Por José Carlos Mariátegui, via Siete ensayos de interpretación de la realidad peruana*, traduzido por Mikael Abrão-Bombassaro

Mariátegui investiga a literatura peruana pela raiz, desenvolvendo uma crítica ao impacto da colonização espanhola na cultura do Peru. Tomando através da história um viés crítico explícito e pungente, marxista por excelência, e indagando sobre as mais diversas marcas espanholas no Peru e na América – forçosamente impostas pelos colonizadores nos povos originários e descendentes – elabora, tratando da literatura colonial e pós-colonial peruana, uma crítica precisa, que fecha muito bem os Siete ensayos de interpretación de la realidad peruana apresentando sua atenção ao lado artístico em sua análise da realidade histórica de seu país. Esta tradução apresenta na íntegra dois capítulos do sétimo ensaio da obra, intitulado El proceso de la literatura: La literatura de la colonia e El colonialismo supérstite, onde Mariátegui fundamenta suas críticas e introduz sua investigação literária, histórica, e completamente inserida em seu tempo, em sua realidade sul-americana, descobrindo no passado as razões do presente e o buraco deixado pela opressão espanhola em suas colônias.

A LITERATURA DA COLÔNIA

Matéria primária de unidade de toda literatura é o idioma. A literatura espanhola, com a italiana e a francesa, começa com os primeiros cantos e relatos escritos nessas línguas. Somente a partir da produção de obras propriamente artísticas, de méritos perduráveis, em espanhol, italiano e francês, aparecem respectivamente as literaturas espanhola, italiana e francesa. A diferenciação destas línguas do latim não estava ainda acabada, e do latim se derivavam diretamente todas elas, consideradas por muito tempo como linguagem popular. Mas a literatura nacional dos ditos povos latinos nasce, historicamente, com o idioma nacional, que é o primeiro elemento de demarcação dos limites gerais de uma literatura.

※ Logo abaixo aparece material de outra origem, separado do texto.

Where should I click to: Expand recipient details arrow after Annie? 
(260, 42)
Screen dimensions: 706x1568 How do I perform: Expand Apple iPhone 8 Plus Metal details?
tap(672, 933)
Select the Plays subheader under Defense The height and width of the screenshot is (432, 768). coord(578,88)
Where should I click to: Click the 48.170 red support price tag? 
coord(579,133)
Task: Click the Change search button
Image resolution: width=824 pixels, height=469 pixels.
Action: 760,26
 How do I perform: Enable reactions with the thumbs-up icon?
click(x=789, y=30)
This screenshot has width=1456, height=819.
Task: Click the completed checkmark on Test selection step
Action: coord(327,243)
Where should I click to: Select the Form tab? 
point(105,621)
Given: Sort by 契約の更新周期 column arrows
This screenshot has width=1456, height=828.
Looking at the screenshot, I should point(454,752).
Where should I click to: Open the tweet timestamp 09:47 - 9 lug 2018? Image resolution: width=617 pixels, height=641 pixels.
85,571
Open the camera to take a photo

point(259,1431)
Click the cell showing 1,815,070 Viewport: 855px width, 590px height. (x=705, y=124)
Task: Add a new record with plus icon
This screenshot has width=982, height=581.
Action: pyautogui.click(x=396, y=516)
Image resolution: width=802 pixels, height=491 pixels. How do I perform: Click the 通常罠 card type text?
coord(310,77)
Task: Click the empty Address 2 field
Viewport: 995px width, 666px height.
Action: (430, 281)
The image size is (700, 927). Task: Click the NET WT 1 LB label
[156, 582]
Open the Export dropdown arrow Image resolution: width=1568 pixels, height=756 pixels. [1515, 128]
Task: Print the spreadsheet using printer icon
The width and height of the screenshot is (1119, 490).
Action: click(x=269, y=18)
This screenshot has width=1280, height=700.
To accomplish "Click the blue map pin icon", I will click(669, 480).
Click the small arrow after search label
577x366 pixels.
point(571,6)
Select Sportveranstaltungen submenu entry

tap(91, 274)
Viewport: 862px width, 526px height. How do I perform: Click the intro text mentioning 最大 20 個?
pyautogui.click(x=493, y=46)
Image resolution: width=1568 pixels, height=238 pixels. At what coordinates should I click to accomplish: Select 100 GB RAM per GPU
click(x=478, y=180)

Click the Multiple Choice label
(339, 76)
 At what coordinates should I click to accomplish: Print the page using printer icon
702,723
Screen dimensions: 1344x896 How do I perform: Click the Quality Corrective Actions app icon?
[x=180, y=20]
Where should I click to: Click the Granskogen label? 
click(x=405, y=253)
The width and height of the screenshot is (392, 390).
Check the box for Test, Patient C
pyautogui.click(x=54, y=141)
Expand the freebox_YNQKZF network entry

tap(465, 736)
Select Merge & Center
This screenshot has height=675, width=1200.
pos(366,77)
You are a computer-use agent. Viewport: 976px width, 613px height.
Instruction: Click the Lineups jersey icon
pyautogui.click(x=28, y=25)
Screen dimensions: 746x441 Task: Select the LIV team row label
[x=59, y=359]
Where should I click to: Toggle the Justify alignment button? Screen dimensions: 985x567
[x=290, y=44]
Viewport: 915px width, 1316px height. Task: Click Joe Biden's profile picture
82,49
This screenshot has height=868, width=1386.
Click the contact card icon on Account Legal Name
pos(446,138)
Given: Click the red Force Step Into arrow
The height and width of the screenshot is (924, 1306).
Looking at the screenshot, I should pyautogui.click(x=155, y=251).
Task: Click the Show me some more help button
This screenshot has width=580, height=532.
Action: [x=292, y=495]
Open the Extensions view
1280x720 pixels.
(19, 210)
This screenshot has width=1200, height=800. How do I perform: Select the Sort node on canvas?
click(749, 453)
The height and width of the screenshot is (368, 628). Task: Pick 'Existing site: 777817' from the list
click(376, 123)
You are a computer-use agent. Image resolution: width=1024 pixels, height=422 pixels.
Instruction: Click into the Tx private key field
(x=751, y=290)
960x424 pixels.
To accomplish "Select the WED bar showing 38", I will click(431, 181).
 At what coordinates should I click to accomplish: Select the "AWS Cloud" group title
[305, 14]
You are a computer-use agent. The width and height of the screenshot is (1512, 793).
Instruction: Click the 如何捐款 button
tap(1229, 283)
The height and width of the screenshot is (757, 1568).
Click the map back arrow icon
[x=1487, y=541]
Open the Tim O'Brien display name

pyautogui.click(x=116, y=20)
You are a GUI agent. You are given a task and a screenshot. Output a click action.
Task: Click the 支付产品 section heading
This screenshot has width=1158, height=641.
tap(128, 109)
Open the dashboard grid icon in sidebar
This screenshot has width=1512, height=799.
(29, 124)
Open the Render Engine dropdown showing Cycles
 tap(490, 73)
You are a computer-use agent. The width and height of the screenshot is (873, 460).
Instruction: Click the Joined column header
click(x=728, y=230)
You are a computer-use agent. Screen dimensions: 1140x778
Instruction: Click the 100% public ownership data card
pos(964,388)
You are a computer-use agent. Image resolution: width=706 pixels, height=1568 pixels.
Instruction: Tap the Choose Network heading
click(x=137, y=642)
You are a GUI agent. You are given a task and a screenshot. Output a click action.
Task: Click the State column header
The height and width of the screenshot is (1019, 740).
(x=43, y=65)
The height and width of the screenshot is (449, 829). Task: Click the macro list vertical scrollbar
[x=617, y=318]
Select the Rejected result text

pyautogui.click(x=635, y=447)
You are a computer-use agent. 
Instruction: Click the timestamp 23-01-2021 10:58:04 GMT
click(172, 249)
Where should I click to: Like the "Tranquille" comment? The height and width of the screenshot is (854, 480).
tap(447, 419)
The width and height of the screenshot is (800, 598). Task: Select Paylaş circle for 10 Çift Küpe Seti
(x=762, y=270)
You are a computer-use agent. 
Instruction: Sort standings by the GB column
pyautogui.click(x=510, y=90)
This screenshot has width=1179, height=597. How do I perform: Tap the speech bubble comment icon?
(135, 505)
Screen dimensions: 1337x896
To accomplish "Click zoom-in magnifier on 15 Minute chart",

O florescimento das literaturas nacionais coincide, na história do Ocidente, com a afirmação política da ideia nacional. Forma parte do movimento que, através da Reforma e do Renascimento, criou os fatores ideológicos e espirituais da revolução liberal e da ordem capitalista. A unidade da cultura europeia, mantida durante o Período Medieval pelo latim e pelo papado, se rompeu a causa da corrente nacionalista, que teve uma de suas expressões na individualização nacional das literaturas. O “nacionalismo” na historiografia literária, é por tanto um fenômeno da mais pura tradição política, estranho à concepção estética da arte. Tem sua mais vigorosa definição na Alemanha, desde a obra dos Schlegel, que renova profundamente a crítica e a historiografia literária. Francesco de Sanctis – autor da justamente célebre Storia della letteratura italiana, da qual Brunetiére escrevia com fervorosa admiração: “esta história da literatura italiana que eu não me canso de citar e que não cansam, na França, de não ler” – considera característico da crítica oitocentista: “quel pregio de la nazionalitá, tanto stimato dai critici moderni e pel cuale lo Schlegel esalta il Calderón, nazionalissimo spagnuolo e deprime il Metastasio non punto italiano”. [1]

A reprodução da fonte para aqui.